Summary: This sermon deals with the list of things God hates-- and why He hates them.
A List of Stuff God Hates by David Wilson
A Checklist that God Hates
There are six things the LORD hates,
seven that are detestable to him:
a lying tongue,
hands that shed innocent blood,
a heart that devises wicked schemes,
feet that are quick to rush into evil,
a false witness who pours out lies
and a man who stirs up dissension among brothers.
When we see lists today we see them in base 10 math. For example, David Letterman puts out his lists in groups of ten. Often, an oldies radio station presents its list of top one hundred. These lists are thought to be the most important and most complete.
In ancient Jewish thinking the number SEVEN was used instead of ten. This is because seven was the number of fullness and completion. A list of seven would have been considered to be complete. God created the heavens and the earth in six days and rested in seven days, thereby completing the cycle.
Also, notice that this list is a list of things that God HATEs. We don’t think often of God hating. God hates our sin. He loves us and wants to redeem us. He hates our sinfulness. He hates our wickedness. This list is a list of things that God especially hates.
The King James uses the word abomination which is a bit stronger than the New International Version’s “detestable” An abomination is something that is utterly and absolutely morally repugnant. It is something that goes against what ought to be. Therefore, the items on this list should have no place in the believer’s life. Since God is offended by such things, we as believers should be offended by them.
Did you ever reach into your refrigerator and discover that ground beef had gone bad? It is sticky, it smells bad, and has lost its red color. It is detestable and you should be repulsed by it. You should not even consider cooking with spoiled meat much less make a big, fat juicy burger from it.
In the same way, we must make certain that we avoid the items on this list.
HAUGHTY EYES/ A PROUD LOOK
A person with a proud look is making a public demonstration of his attitude that he is better than someone else. This is the look your teenager gives you when they don¡¦t understand or agree with your rules and they roll their eyes and look at you with disgust. This is that “I’m better than you¨ look.

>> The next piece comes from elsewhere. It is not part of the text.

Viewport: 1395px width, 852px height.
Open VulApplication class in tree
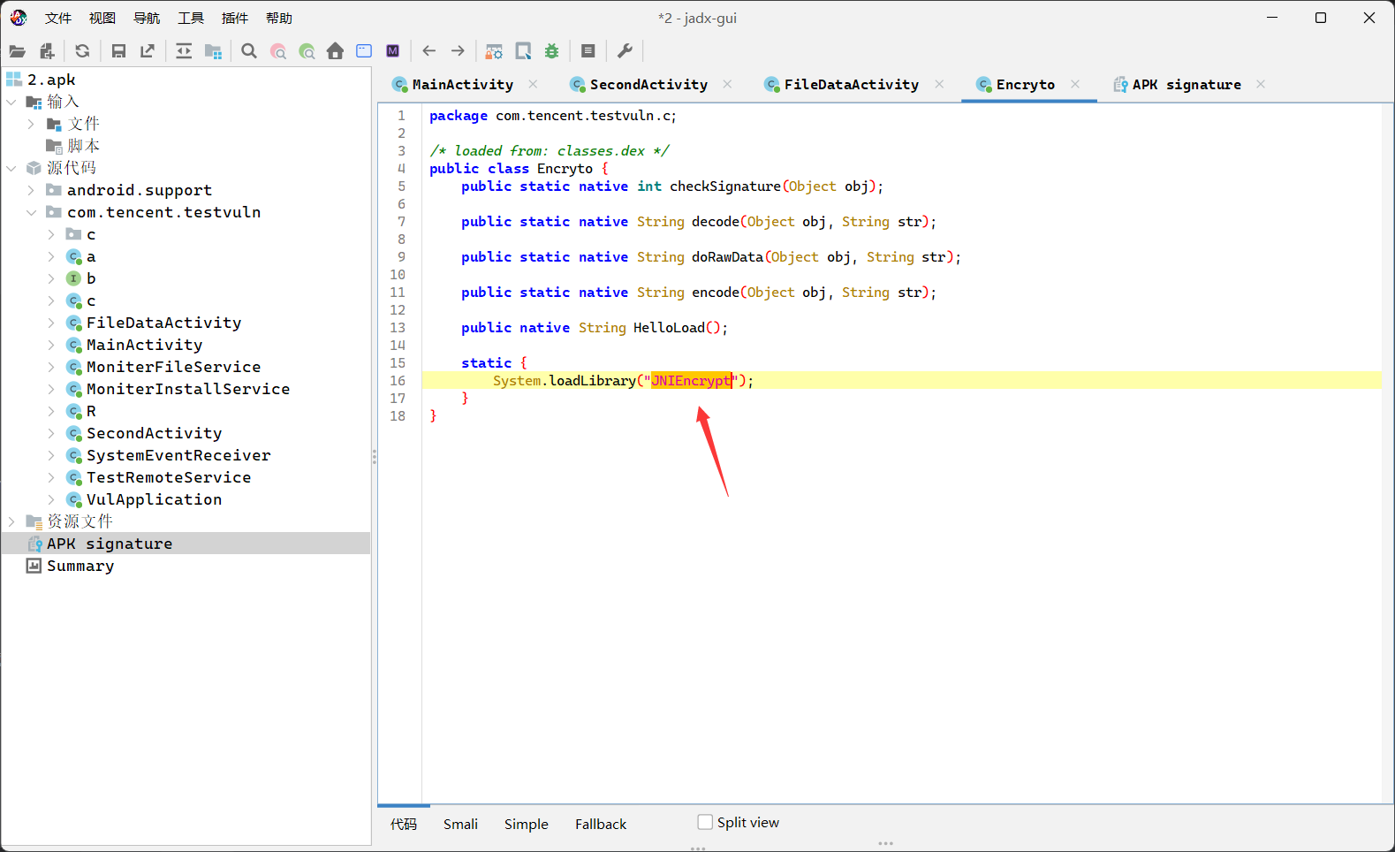click(154, 499)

There are a lot of people who think that they are better than someone else, but never act or demonstrate that belief. A person with a proud look has moved beyond FEELING superior and feels comfortable DEMONSTRATING that attitude. In other words, they have allowed this sinful pride to infect their lives to the point that they are now finding it difficult to hide their pride and the contempt that they have with others.
Pride is a destructive attitude that leads us to believe that which is not true. God made each one of us and none of us are created greater than others. Pride leads us to take chances in our demonstration of that pride in our lives.
During the American Civil War, a general was walking on the parapets giving his men orders. General Sedgewick was warned several times that he should take cover. His famous last words were that the enemy couldn’t hit an elephant at that distance. His own pride led him to expose himself to danger.
Our pride exposes us to danger.
It was pride which led to Satan’s fall. It was pride that led Adam and Eve to consume the forbidden fruit in the garden.
A LYING TONGUE
God hates it when truth is distorted.
One writer said, “Those who practice telling little white lies soon find themselves becoming color blind.”
James Dobson points out that if a person always tells the truth he can always be believed. On the other hand if a person tells the truth half of the time he can NEVER be believed. I go a stop further than Dr. Dobson and state that you only lie 1% of the time you can NEVER be believed.
Why do we distort truth? Why do people lie?
1) To make themselves seem better than they are
2) To conceal or minimize their own wrongdoing
Sometime back, Steve Jobs of Apple Computer held a press conference to address problems with the latest I-Phone. Instead of simply taking responsibility for a minor design defect (gripping the case in a certain manner causes a loss of signal, dropped calls, etc.), Jobs blamed the media for exaggerating the defect. Jobs had to admit that the phone gave a false representation of signal strength. Very few users felt the issue was so bad that they returned the phones. However, Jobs sought to minimize the problem.